Sonhos de Vareniclina- Kurt Cobain
Admito logo de início que sou uma adicta e que este não é um discurso tragicômico para arrebanhar simpatias alheias de companheiros anônimos. De dezessete a quarenta anos, fumei vinte cigarros por dia mas tal fato não configura minha atual patologia. Há exatas quatro semanas estou tomando Vareniclina e tenho tido sonhos anormais. Antes não os chamava anormais, mas, convencida por uma bula longuíssima e uma abstinência nicotínica pouco dolorosa, vejo-os como simples danos colaterais. Meu cérebro tem a fibra de uma erva daninha, tem hábitos e raízes arraigadas no cerne da minha mandíbula. Aconselharam-me a fazer um diário de tais manifestações oníricas e eu, no canto da sala, duvido que consiga relembrá-los. Tenho a memória curta, impotente e inconsequente, não posso dar asas aos hipopótamos.

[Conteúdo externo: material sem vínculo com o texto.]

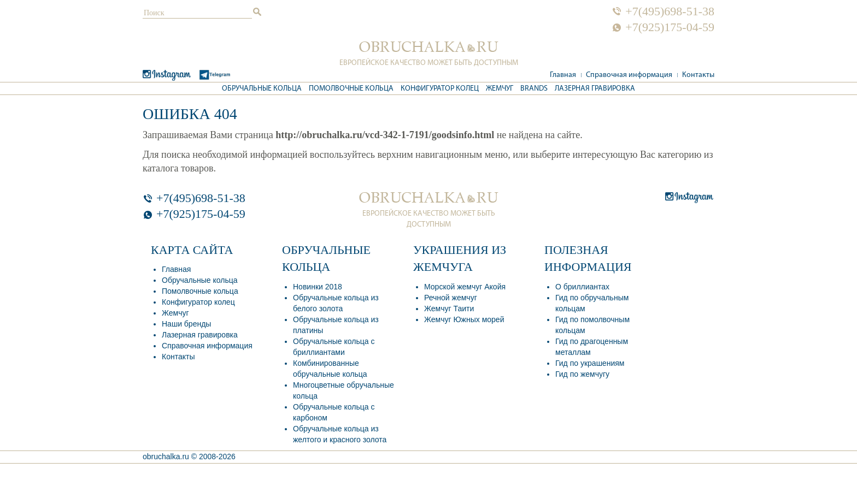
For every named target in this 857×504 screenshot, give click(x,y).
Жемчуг (500, 88)
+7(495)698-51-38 (670, 11)
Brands (534, 88)
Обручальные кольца (262, 88)
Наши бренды (186, 324)
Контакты (698, 75)
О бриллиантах (582, 287)
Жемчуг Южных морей (464, 319)
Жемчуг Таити (449, 309)
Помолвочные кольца (351, 88)
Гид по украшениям (590, 363)
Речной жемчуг (450, 298)
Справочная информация (629, 75)
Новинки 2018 (318, 287)
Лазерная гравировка (595, 88)
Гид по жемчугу (582, 374)
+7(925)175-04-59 (670, 27)
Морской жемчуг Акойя (465, 287)
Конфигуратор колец (439, 88)
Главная (563, 75)
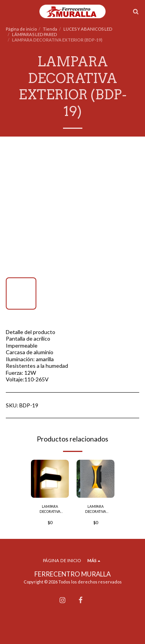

Há um que ainda arde como ferida infeccionada e é o murmúrio de uma guitarra oca e da voz rouca de meu interlocutor já finado. Vejo-o de dentro dos olhos azuis de uma criatura cheia de tentáculos que me abriga no próprio ventre como cria ou refeição fresca. De seu mundo hierático, midiático, miosótico, ele me chama para entrar no ônibus azul, the blue bus is calling us, diz que o nirvana é aquele mundo coloidal, mundo que já me engole, velhos e cansados ossos, a gordura que se acumula na cintura. E me deixo levar por suspeitas de estupro e alívio antiácido. Framboesas. Vejo framboesas na xícara de chá que tomamos sentados numa mesa de carvalho. Ele me mostra calado, sua coleção de codornizes. As espingardas limpas, o som ecoando dentro do cubículo-nada. O mundo é um espetáculo indigno e todos os miasmas sempre se misturam. Já não o vejo, começo então a dizer-lhe do quanto sua música me facilita a vida e me mata um pouco o conforto de sentir-me triste. Não quero me suicidar. Outra vez.
Súbito, ele me oferece um cigarro saindo rapidamente do banheiro. Acendo o trago, engulo a fumaça com a avidez ancestral da hiena. E não sinto nada. Penso: remédio filha da puta e vontade escabrosa de cumprir promessa que me fizeram parar de fumar! Ele, Kurt, ri da minha cara ostentando um ar apalermado e lunático e, com gestos ostensivos, me aponta a concha de aspecto rosado. Gelatinosas, minhas pernas sem músculos se fundem à geleia da existência e sou nem ponto, nem vírgula.
Tenho tidos tais sonhos diariamente, com ou sem nicotina. Dizem que velhos hábitos são ervas. Daninhas. Como meu cérebro. E viva a saúde dos enfermos! Ninguém há de conhecer estes sonhos repetidos. A larva que me expeliu, entrementes, agora, enquanto me digere, diz que devo esquecer tais delírios virulentos. Continuo abstêmia, como um pote de barro malfeito.